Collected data
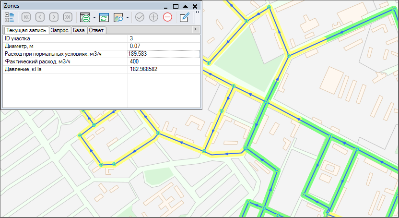
Task: Click the edit pencil icon
Action: click(x=184, y=17)
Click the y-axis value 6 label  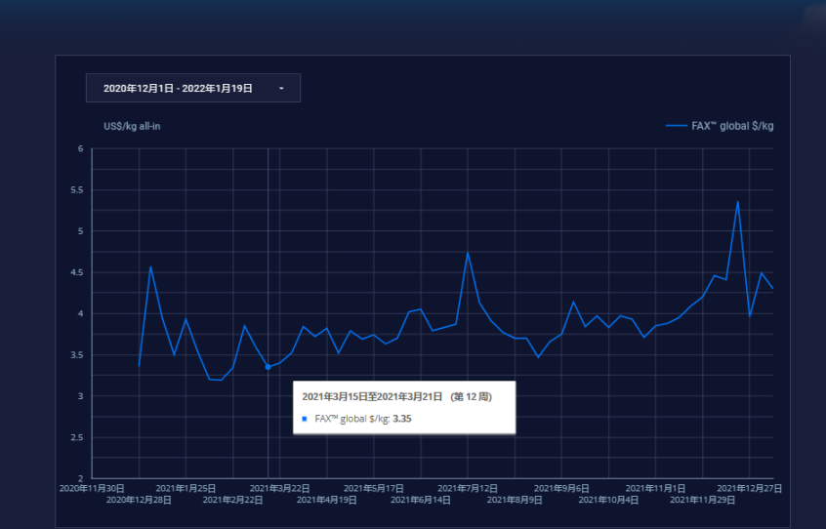click(x=81, y=149)

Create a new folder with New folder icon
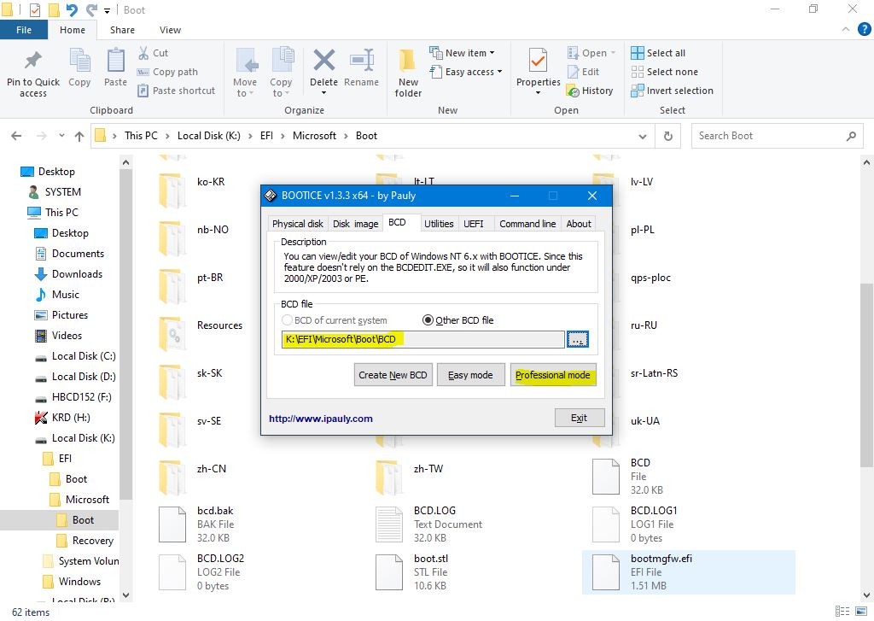(x=408, y=62)
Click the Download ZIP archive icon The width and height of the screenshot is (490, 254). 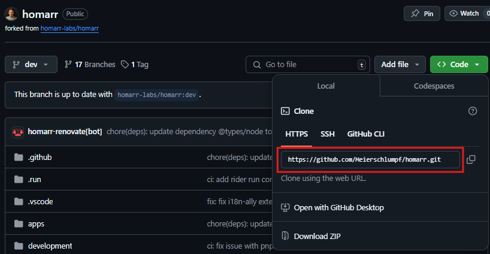coord(286,236)
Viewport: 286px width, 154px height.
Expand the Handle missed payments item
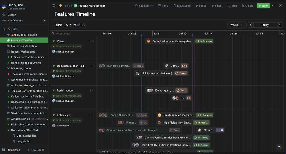[x=9, y=63]
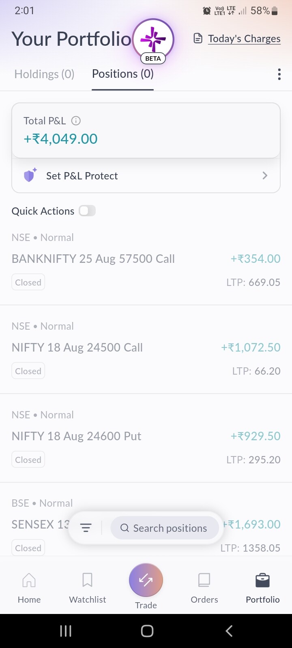Tap the Total P&L info icon

(x=76, y=121)
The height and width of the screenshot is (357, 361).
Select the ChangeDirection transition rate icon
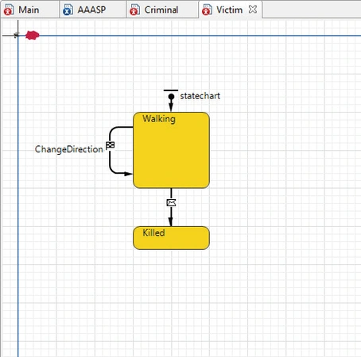(111, 145)
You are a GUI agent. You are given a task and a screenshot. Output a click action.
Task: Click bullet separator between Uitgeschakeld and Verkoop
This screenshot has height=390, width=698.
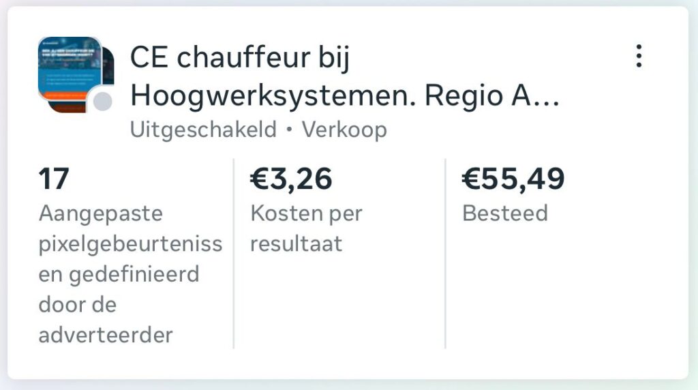point(289,130)
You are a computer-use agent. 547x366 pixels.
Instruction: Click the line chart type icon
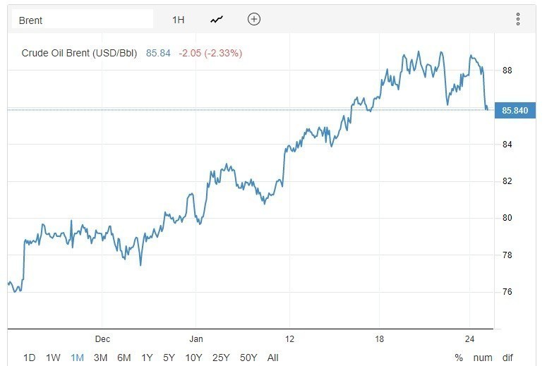click(216, 20)
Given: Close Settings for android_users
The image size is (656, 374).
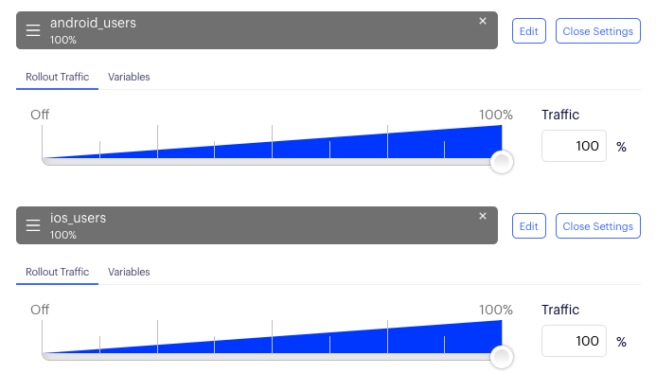Looking at the screenshot, I should (598, 31).
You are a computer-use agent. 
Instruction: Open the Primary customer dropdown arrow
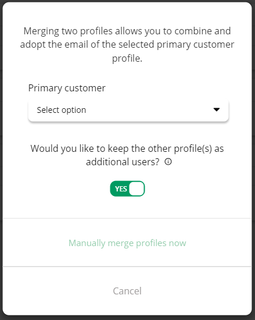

**Work item:** With the pictures left out, write out exactly the lines from the line containing "You are a computer-use agent. 547x366 pixels." through the last line of the entries above, both ends included, and no others.

**Task answer:**
You are a computer-use agent. 547x366 pixels.
Instruction: Click the line chart type icon
click(216, 20)
Given: Close Settings for android_users
The image size is (656, 374).
Looking at the screenshot, I should (598, 31).
You are a computer-use agent. 
Instruction: Open the Primary customer dropdown arrow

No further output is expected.